# Calculation of the electric field strength

• psy
In summary: So you cannot apply your identity to the expression you wrote. You need to treat it as a single fraction, or add the fractions on the right side before multiplying by r^2.
psy
Thread moved from the technical forums, so no Homework Template is shown
Hey,

First I want to find the electric field strength from the middle between two point charges q1 = 8nC and q2 = -6nC.
The distance between the two charges is 10 cm. Then i want to find out at which point of a straight line, which runs through the two charges is the electric field strength equal to zero?

r= 5cm = 0.05m

E1 = F1 / q1 = k*q1/r^2= 8.99*10^ Nm^2 / C^2 * 8 * 10^-9 C / 0.05^2 = 2.8768*10^4 N = 28.8 kN.

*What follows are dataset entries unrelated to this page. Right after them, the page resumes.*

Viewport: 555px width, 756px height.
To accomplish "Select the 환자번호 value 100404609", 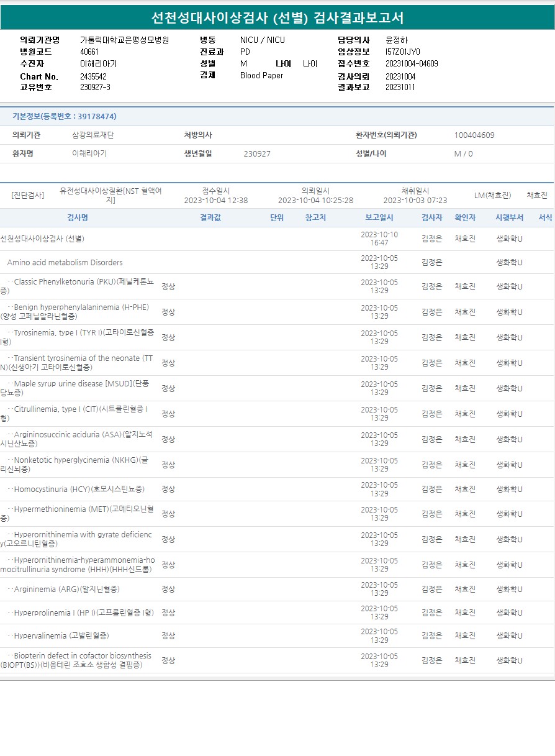I will [x=474, y=135].
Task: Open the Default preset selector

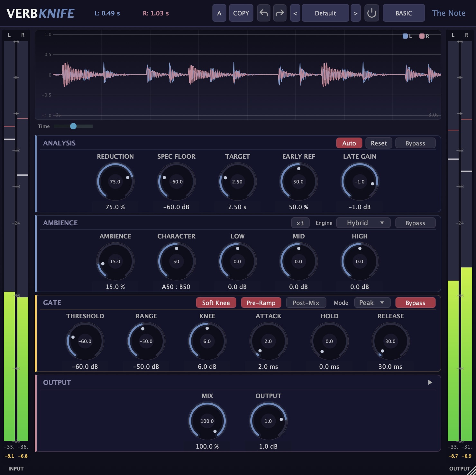Action: tap(325, 13)
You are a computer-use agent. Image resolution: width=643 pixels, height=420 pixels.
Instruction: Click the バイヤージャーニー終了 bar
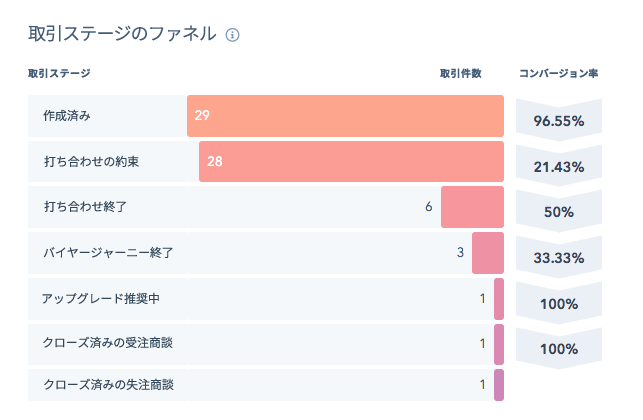(487, 253)
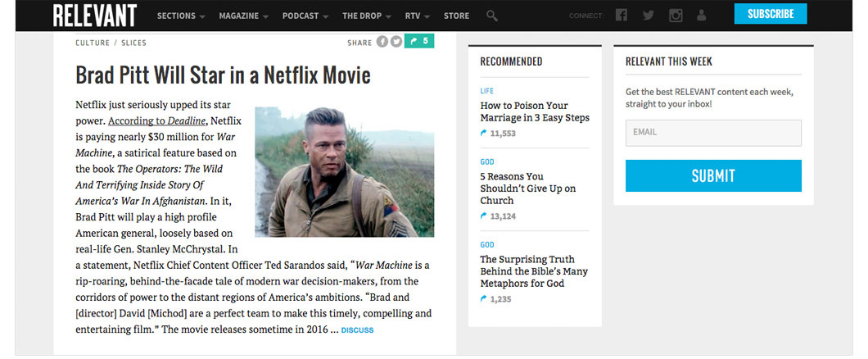868x359 pixels.
Task: Open the 'According to Deadline' link
Action: click(156, 120)
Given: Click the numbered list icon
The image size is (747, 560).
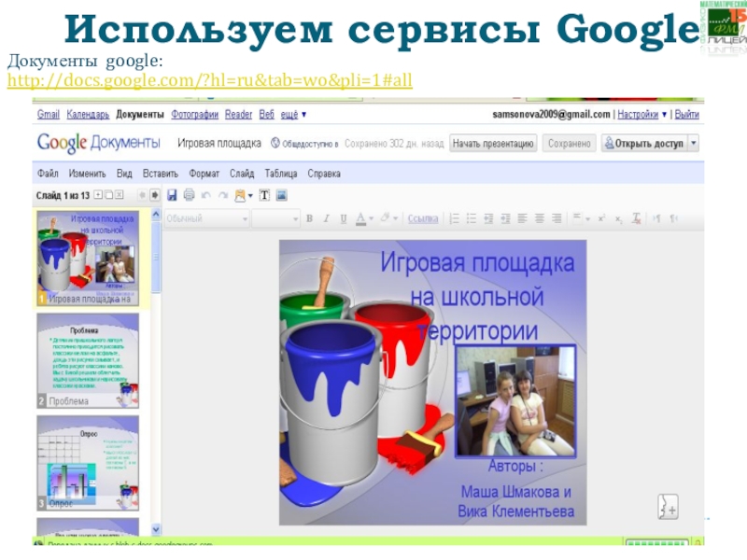Looking at the screenshot, I should (455, 218).
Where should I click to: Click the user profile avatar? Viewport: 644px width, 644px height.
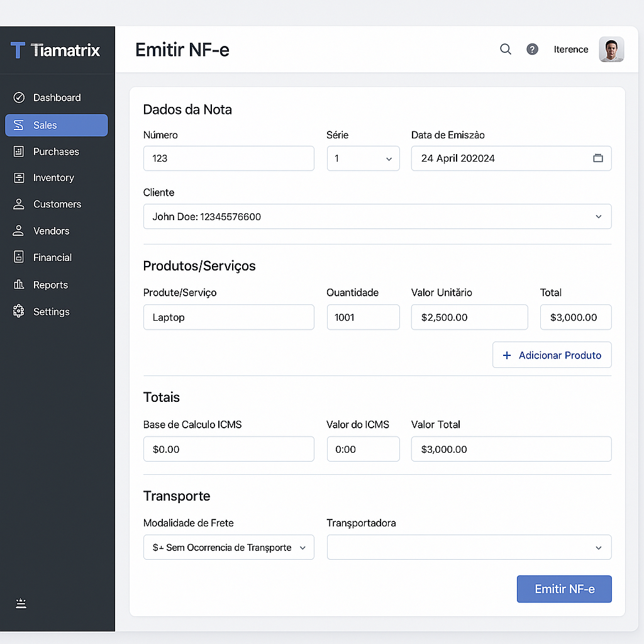pos(611,50)
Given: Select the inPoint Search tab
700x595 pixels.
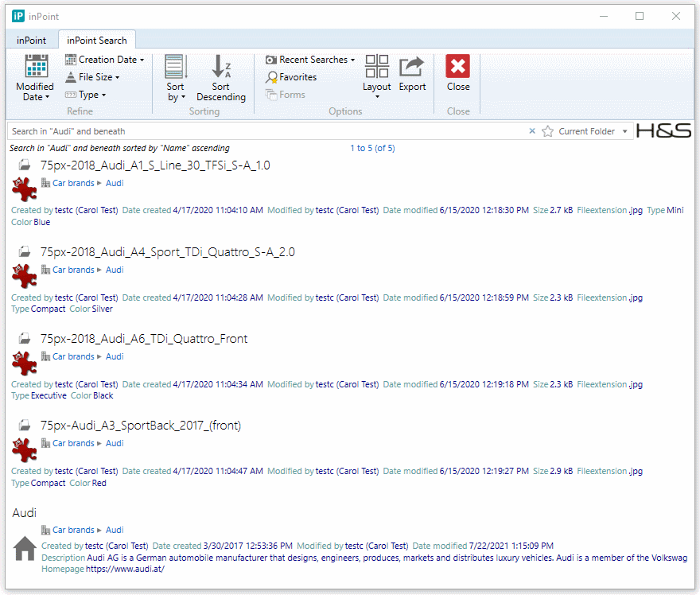Looking at the screenshot, I should [x=96, y=41].
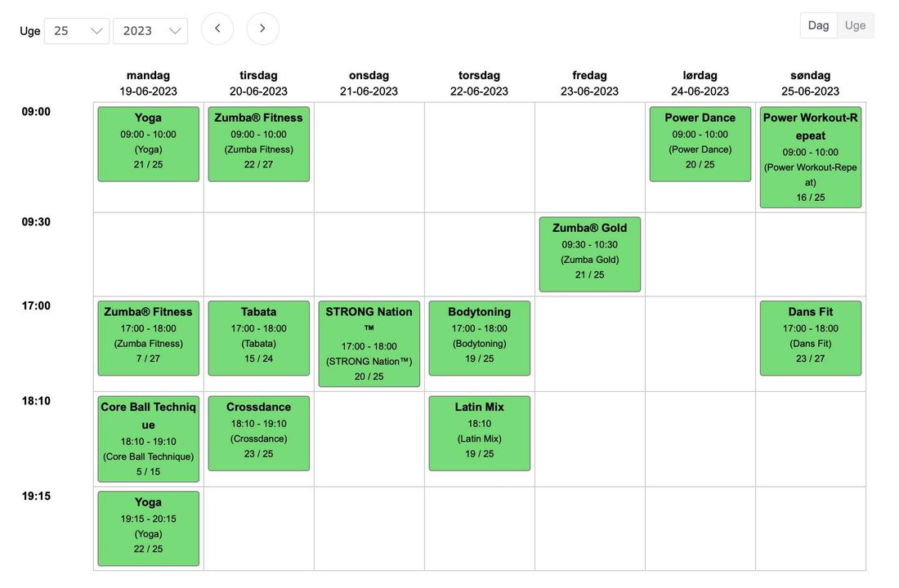Go to the next week arrow
Viewport: 899px width, 588px height.
[262, 29]
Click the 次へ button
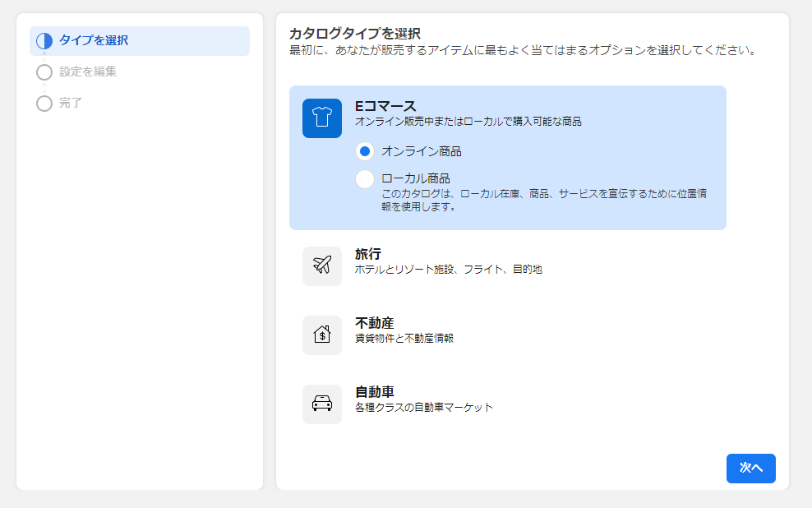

E2 = k * q2/r^2 =8.99*10^ Nm^2 / C^2 * -6 * 10^-9 C / 0.05^2 = -2.1576*10^4 N = -21.576 kN

Between the two charges the electric fields of q1 and q2 are showing the same direction,so the overall field strength is calculated through addition of those two.

E = E1 + E2 = 7.1192 kN.

If i imagine a straight line going through those two charges,where the positice charge is on the left side and the negative charge on the right,and want to find the point where the field is zero , its at the point where the two fields have the same value but opposite direction. E1 = -E2 .

Due to higher positive charge and lower negative i would say its on the right side of the negative charge.

https://www.flickr.com/photos/155324944@N02/35098655526/in/dateposted-public/

k*q1 /r1^2 = k*q2 / r2^2

i divide it by k

q1 /r1^2=q2 / r2^2

r1^2 = (0.1m + r2 )^2

8*10^-9 C /(0.01 m^2 + 0.2m*r2 + r2^2) = -6*10^-9 C / r2^2

so I am coming to...

(8*10^-7 C/m^2) * r2^2 + 40 * 10^-9 C/m * r2 + 1 = - 6*10^-9 C

further i don't know how to calculate the r2 out of it...

is there an easier way to get the r2 or r1 ?

Kind regards

psy said:
Hey,

First I want to find the electric field strength from the middle between two point charges q1 = 8nC and q2 = -6nC.
The distance between the two charges is 10 cm. Then i want to find out at which point of a straight line, which runs through the two charges is the electric field strength equal to zero?

r= 5cm = 0.05m

E1 = F1 / q1 = k*q1/r^2= 8.99*10^ Nm^2 / C^2 * 8 * 10^-9 C / 0.05^2 = 2.8768*10^4 N = 28.8 kN.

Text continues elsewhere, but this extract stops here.